Urinary Frequency and Polyuria
Matthew Sampson
INTRODUCTION
A perceived increase in urination is a common concern that a pediatrician may be asked to evaluate. A key task is to differentiate true polyuria from urinary frequency. Polyuria, defined formally as urine output 2,000 mL/1.73 m2 over 24 hours, is usually caused by excessive fluid intake, a lack of release of antidiuretic hormone (ADH), tubular insensitivity to ADH, or an osmotic diuresis. In rare cases, it results from relief of urinary obstruction (“postobstructive dieresis”) or is the polyuric phase of recovery from acute tubular necrosis. Urinary frequency not associated with polyuria is a common finding in children most typically caused by urinary tract infection (UTI), pollakiuria (frequent daytime urination), or chemical irritation.

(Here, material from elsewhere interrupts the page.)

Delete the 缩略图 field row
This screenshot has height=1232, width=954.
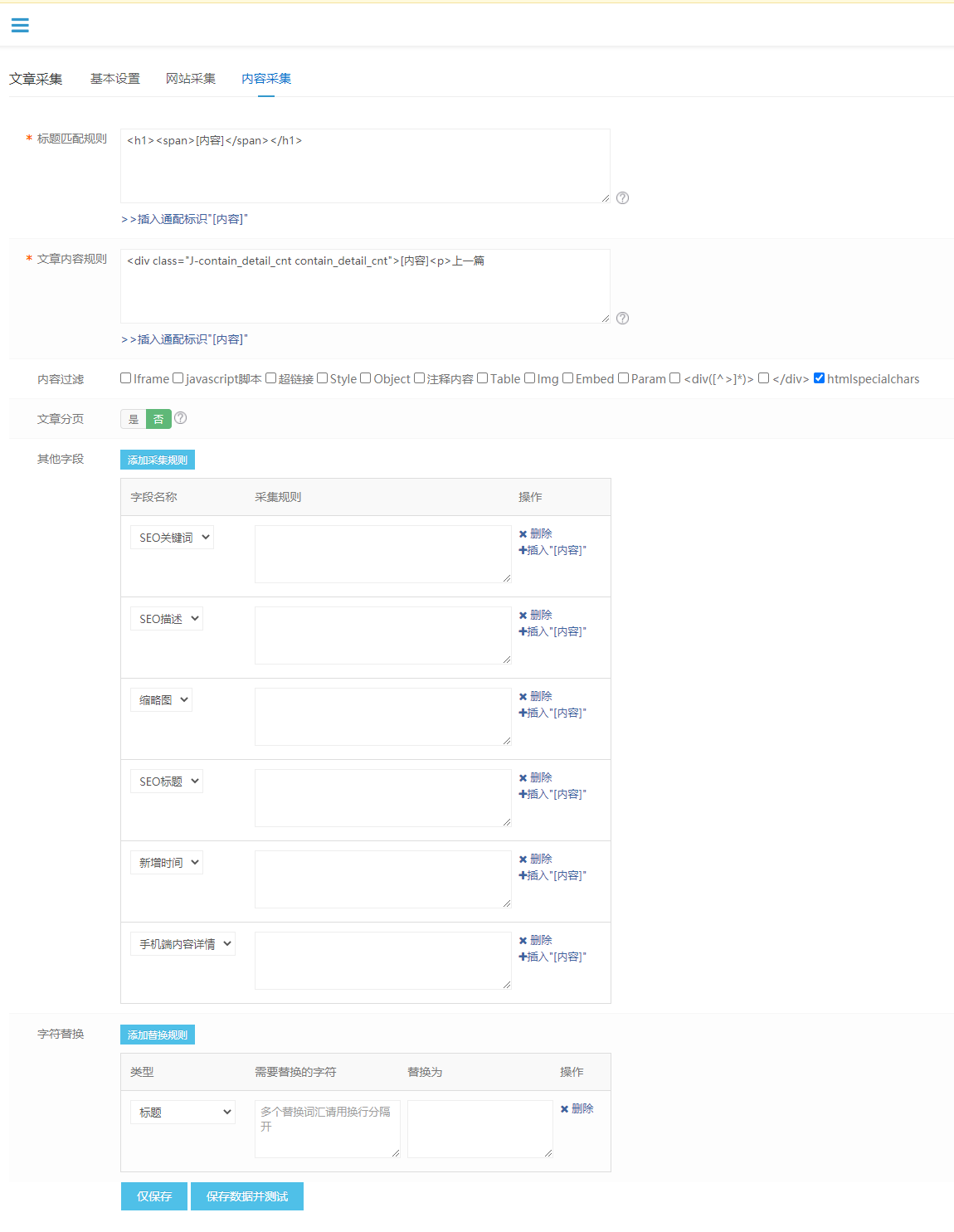535,696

DIFFERENTIAL DIAGNOSIS LIST
Infectious Causes
Pyelonephritis
Meningoencephalitis
Congenital cytomegalovirus and toxoplasmosis
Toxic Causes
Recovery phase of acute tubular necrosis (typically caused by medications/toxins or hypoperfusion)
Furosemide
Aminoglycosides
Phenytoin
Demeclocycline
Amphotericin B
Vinblastine
Cisplatin
Lithium
Metabolic or Genetic Causes
Inherited nephrogenic diabetes insipidus (NDI)
Sickle cell disease
Fanconi syndrome (e.g., cystinosis)
Polycystic kidney disease
Familial juvenile nephronophthisis
Bartter syndrome
Diabetes insipidus, diabetes mellitus, optic atrophy, and deafness syndrome
Laurence-Moon-Biedl syndrome
Psychosocial Causes
Primary polydipsia
Miscellaneous Causes
Postobstructive diuresis
Diabetes mellitus
Idiopathic central diabetes insipidus
Hand-Schüller-Christian disease
Sarcoidosis
Sjögren syndrome
Neoplastic Causes
Craniopharyngioma
Meningioma
Glioma
Metastasis—lymphoma, leukemia
Traumatic Causes
Severe head trauma
Hypophysectomy
Congenital or Vascular Causes
Obstructive uropathy
Cerebral hemorrhage
Urinary Frequency
Cystitis
Urethritis
Constipation
Pollakiuria
Hypercalciuria
Neuropathic bladder
DIFFERENTIAL DIAGNOSIS DISCUSSION
Central Diabetes Insipidus
Etiology
Central diabetes insipidus is urinary loss of water caused by impairment of vasopressin (ADH) production in the central nervous system (CNS) and may be idiopathic, acquired, or inherited. Approximately one-third of affected infants and children have the idiopathic (primary) form. Secondary causes include trauma, tumors (especially craniopharyngioma), hemorrhage, CNS infection, hypoxia, and Langerhans cell histiocytosis. The autosomal dominant form of central diabetes insipidus is rare.
Clinical Features
Children present with a sudden onset of polyuria, nocturia, and polydipsia with a predilection for cold water. Hypernatremia and dehydration do not occur if the thirst mechanism is intact and there is ample access to water. There are no specific abnormal physical findings in primary central diabetes insipidus.
Evaluation
Laboratory studies reveal a consistently low urine osmolality, but in the absence of dehydration, it is difficult to distinguish central diabetes insipidus from NDI and psychogenic polydipsia. A water-deprivation study is diagnostic for central diabetes insipidus when the serum osmolality is increased and the urine osmolality and the plasma vasopressin concentration remain decreased in the face of strict withholding of water. A brisk response, as measured by an increase in urine osmolality, to the administration of exogenous ADH is expected.
Radiographic imaging of the head is necessary to exclude secondary causes.
Treatment
Treatment consists of replacement therapy with desmopressin acetate, a synthetic analogue of vasopressin administered either intranasally or orally. The dose is adjusted to the patient’s needs. Hyponatremia can develop if the patient drinks
inappropriately while on therapy. Specific treatment is recommended for secondary causes.
inappropriately while on therapy. Specific treatment is recommended for secondary causes.